Please output each entry exactly as it appears.

BEGIN

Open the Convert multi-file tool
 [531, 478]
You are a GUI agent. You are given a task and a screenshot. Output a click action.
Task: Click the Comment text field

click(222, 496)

END

=== Reply to the task ===
Open the Convert multi-file tool
 [531, 478]
You are a GUI agent. You are given a task and a screenshot. Output a click action.
Task: Click the Comment text field

click(222, 496)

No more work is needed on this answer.